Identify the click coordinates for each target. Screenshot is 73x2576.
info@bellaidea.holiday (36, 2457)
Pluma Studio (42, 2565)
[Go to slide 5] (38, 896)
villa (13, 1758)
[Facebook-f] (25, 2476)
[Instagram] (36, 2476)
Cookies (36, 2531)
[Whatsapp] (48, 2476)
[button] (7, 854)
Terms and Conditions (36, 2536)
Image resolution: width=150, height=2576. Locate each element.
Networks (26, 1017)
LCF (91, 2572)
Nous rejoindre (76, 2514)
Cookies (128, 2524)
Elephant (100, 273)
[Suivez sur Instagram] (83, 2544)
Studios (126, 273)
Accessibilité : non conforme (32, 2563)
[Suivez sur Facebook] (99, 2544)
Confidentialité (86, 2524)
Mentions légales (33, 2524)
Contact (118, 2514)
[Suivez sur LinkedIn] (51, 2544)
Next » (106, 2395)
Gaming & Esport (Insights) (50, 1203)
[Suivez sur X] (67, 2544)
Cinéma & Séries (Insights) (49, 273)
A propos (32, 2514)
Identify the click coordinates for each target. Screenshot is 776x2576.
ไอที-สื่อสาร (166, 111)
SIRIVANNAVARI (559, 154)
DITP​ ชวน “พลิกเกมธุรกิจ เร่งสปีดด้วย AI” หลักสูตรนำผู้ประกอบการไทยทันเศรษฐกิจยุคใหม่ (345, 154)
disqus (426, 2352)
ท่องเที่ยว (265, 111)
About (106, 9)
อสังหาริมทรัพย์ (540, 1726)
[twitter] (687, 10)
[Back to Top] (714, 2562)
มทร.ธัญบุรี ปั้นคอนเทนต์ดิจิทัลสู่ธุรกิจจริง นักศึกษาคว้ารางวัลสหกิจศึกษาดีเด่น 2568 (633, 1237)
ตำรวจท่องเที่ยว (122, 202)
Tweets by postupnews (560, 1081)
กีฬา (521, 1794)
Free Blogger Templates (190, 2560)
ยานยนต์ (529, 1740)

===============

> **Task to carry out**
Set the whole listing down, word for word.

> **Worked solution**
Identify the click coordinates for each target. Screenshot is 73x2576.
info@bellaidea.holiday (36, 2457)
Pluma Studio (42, 2565)
[Go to slide 5] (38, 896)
villa (13, 1758)
[Facebook-f] (25, 2476)
[Instagram] (36, 2476)
Cookies (36, 2531)
[Whatsapp] (48, 2476)
[button] (7, 854)
Terms and Conditions (36, 2536)
Image resolution: width=150, height=2576. Locate each element.
Networks (26, 1017)
LCF (91, 2572)
Nous rejoindre (76, 2514)
Cookies (128, 2524)
Elephant (100, 273)
[Suivez sur Instagram] (83, 2544)
Studios (126, 273)
Accessibilité : non conforme (32, 2563)
[Suivez sur Facebook] (99, 2544)
Confidentialité (86, 2524)
Mentions légales (33, 2524)
Contact (118, 2514)
[Suivez sur LinkedIn] (51, 2544)
Next » (106, 2395)
Gaming & Esport (Insights) (50, 1203)
[Suivez sur X] (67, 2544)
Cinéma & Séries (Insights) (49, 273)
A propos (32, 2514)
Identify the click coordinates for each target. Screenshot is 776x2576.
ไอที-สื่อสาร (166, 111)
SIRIVANNAVARI (559, 154)
DITP​ ชวน “พลิกเกมธุรกิจ เร่งสปีดด้วย AI” หลักสูตรนำผู้ประกอบการไทยทันเศรษฐกิจยุคใหม่ (345, 154)
disqus (426, 2352)
ท่องเที่ยว (265, 111)
About (106, 9)
อสังหาริมทรัพย์ (540, 1726)
[twitter] (687, 10)
[Back to Top] (714, 2562)
มทร.ธัญบุรี ปั้นคอนเทนต์ดิจิทัลสู่ธุรกิจจริง นักศึกษาคว้ารางวัลสหกิจศึกษาดีเด่น 2568 (633, 1237)
ตำรวจท่องเที่ยว (122, 202)
Tweets by postupnews (560, 1081)
กีฬา (521, 1794)
Free Blogger Templates (190, 2560)
ยานยนต์ (529, 1740)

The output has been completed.